Бальзаминов. Да как же, маменька! У другого дело верное, так что ему до примет! Он так наверное и идет, куда ему нужно. А у нас все от случая, все от счастья. Мы никуда наверное не ходим. Иду по улице — вдруг понравился, ну, и богат, и счастлив; не понравился — ну, всю жизнь бедствуй. А ведь это, маменька, с одной стороны, даже заманчиво. Я, бедный молодой человек, решительно голь, ну голь, как есть во всей форме, хожу себе, гуляю где-нибудь и вдруг… Вы только представьте это себе, маменька, вдруг вижу я под окном даму или девицу. Раз прохожу, два — бросаю нежный взгляд; она мне отвечает тем же. Я знакомлюсь через кого-нибудь, и вдруг, представьте, дом этот, в котором я ее видел, — мой; и сижу я поутру за чашкой кофею в бархатном халате… ( Быстро встает.) Вот это — жизнь! Боже мой милостивый! И может быть, маменька, мне это счастье суждено; может, оно ждет меня где-нибудь; я только не знаю, где оно: там, или там, или там. Я только не знаю, куда идти, где его искать-то… и вдруг судьба…

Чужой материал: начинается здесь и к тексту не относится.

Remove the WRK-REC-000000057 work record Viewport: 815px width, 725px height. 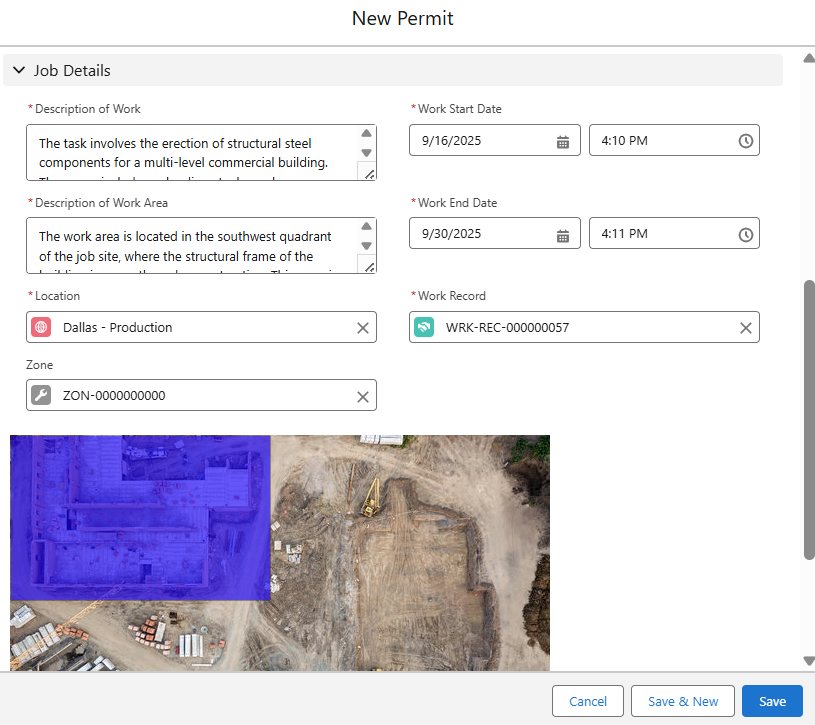pyautogui.click(x=745, y=328)
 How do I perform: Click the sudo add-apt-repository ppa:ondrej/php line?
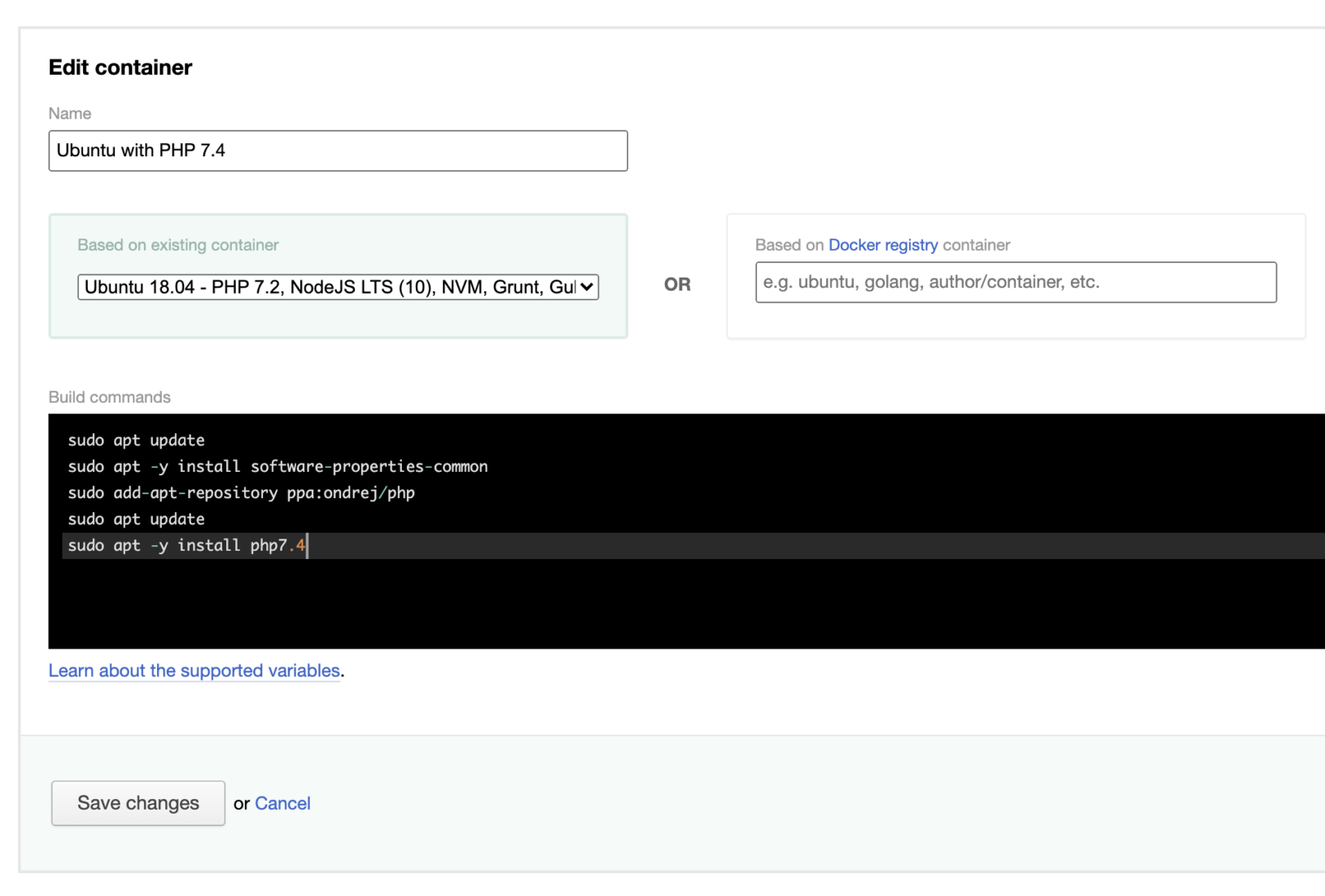point(241,492)
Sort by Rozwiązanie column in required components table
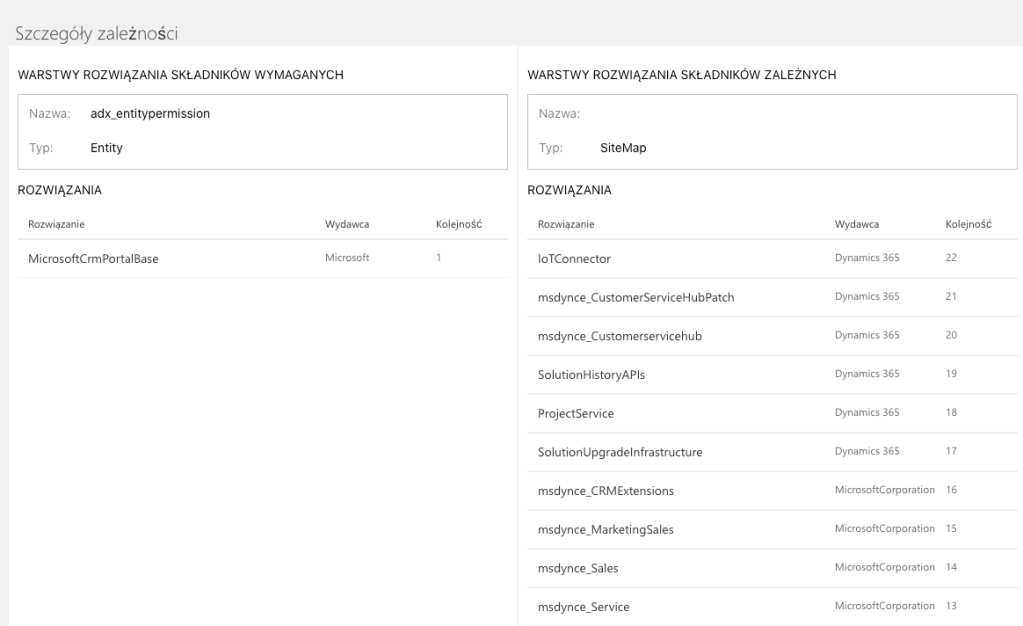The image size is (1023, 626). click(x=56, y=224)
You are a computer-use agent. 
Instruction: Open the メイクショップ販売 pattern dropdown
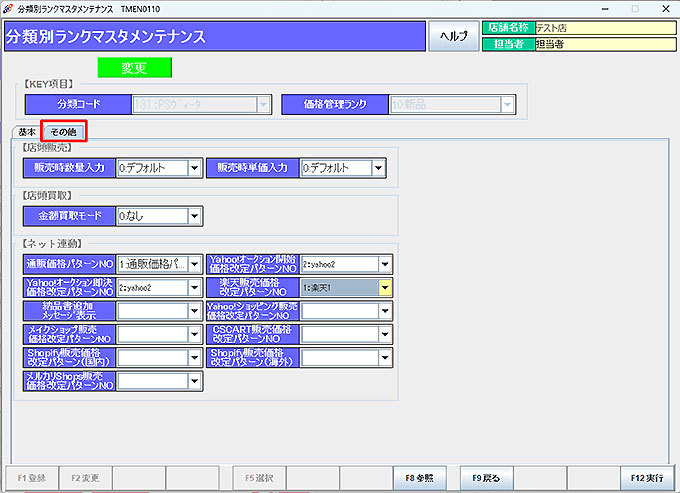[193, 333]
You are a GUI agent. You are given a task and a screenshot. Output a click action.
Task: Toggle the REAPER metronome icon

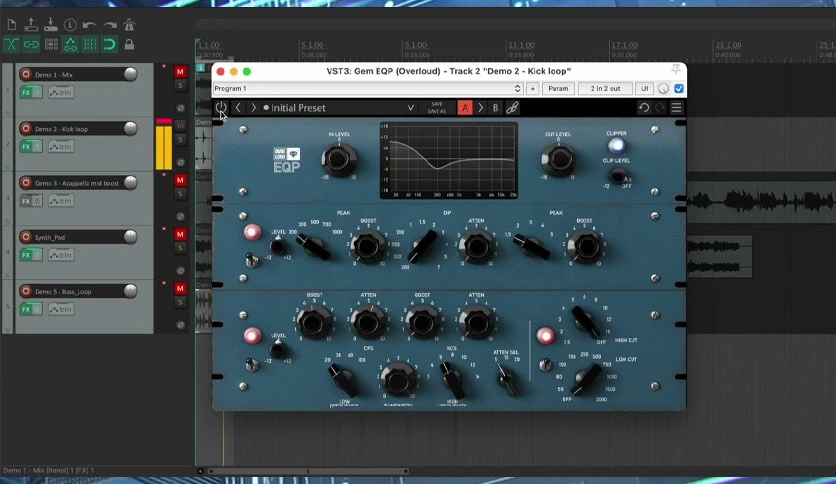pyautogui.click(x=129, y=25)
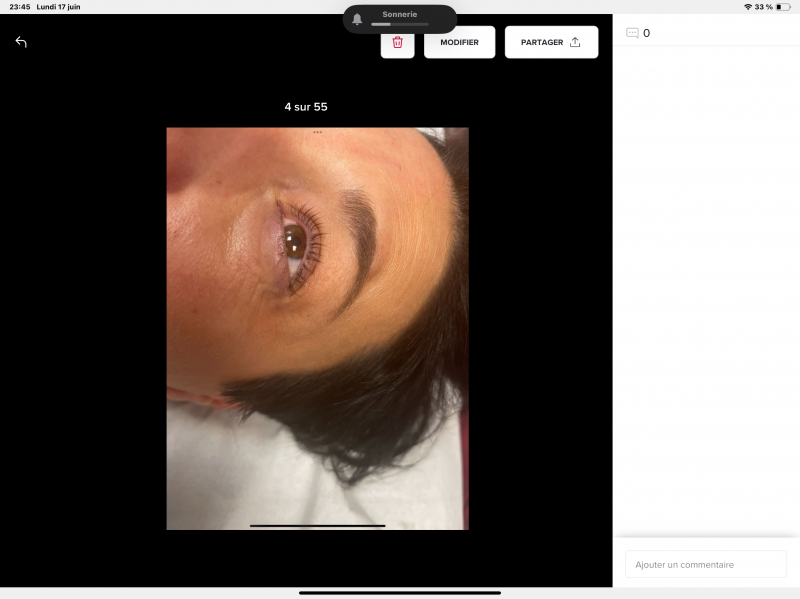This screenshot has width=800, height=599.
Task: Tap the Sonnerie notification banner
Action: click(x=400, y=17)
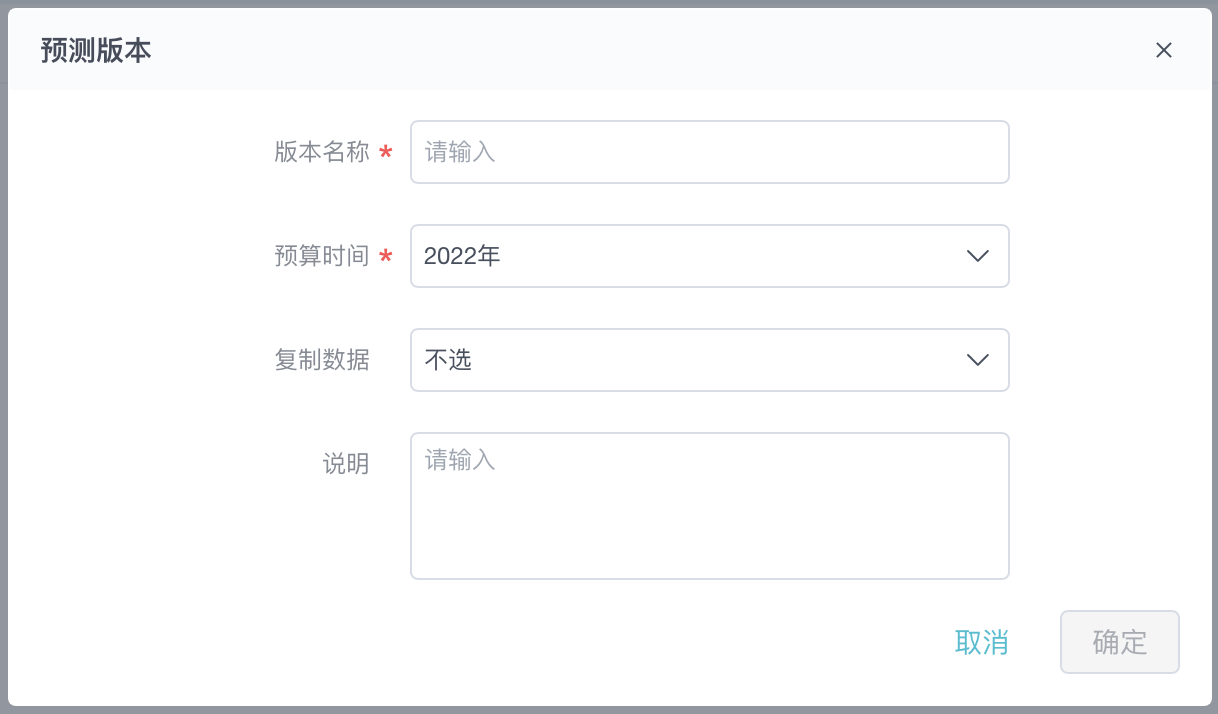
Task: Click the 复制数据 field label
Action: [x=322, y=360]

Бальзаминова. Мечты ведь это все, мой друг, так все одно — облако.
Бальзаминов. Ах, маменька, зачем вы меня перервали! Вы не знаете, какое это удовольствие — мечтать. Иногда так занесешься, занесешься, даже вскрикнешь: «Эй, четверню закладывать в карету!»
Бальзаминова. Оно, пожалуй, и сладко мечтать-то; да только ничего этого быть не может.
Бальзаминов. Ну, нет, маменька, вы не говорите этого! Как же можно так говорить! Да вот вы увидите, что в нынешнем месяце что-нибудь да уж будет хорошее.
Бальзаминова. Откуда это? Из каких земель?
Бальзаминов. Уж я не знаю откуда, а будет. Вы видели, как я вчера был весел?
Бальзаминова. Ну, так что же?
Бальзаминов. А знаете ли, отчего? Разве уж сказать? Я, маменька, молодой месяц видел с правой стороны.
Бальзаминова. Только-то?
Бальзаминов. Позвольте, позвольте! Вы разве не верите в эту примету?
Бальзаминова. Да как же верить-то! Я сколько раз на своем веку видала месяц-то с правой стороны, а вот ничего не случилось особенного.
Бальзаминов. А вот увидим! Нет уж, я так уверен, что хоть на пари готов. Давайте, маменька, поспорим о чем-нибудь. Если случится что, так вы проиграли; а если не случится, так я.
Бальзаминова. Эх, какой ты глупый! что тут спорить-то! Я уж знаю, что ничего не будет.
Бальзаминов. Подождите, подождите, увидим. А уж если это не сбудется, я не знаю, чему тогда и верить после этого!
Бальзаминова. Ну, да вот заметим давай, с которого числа по которое.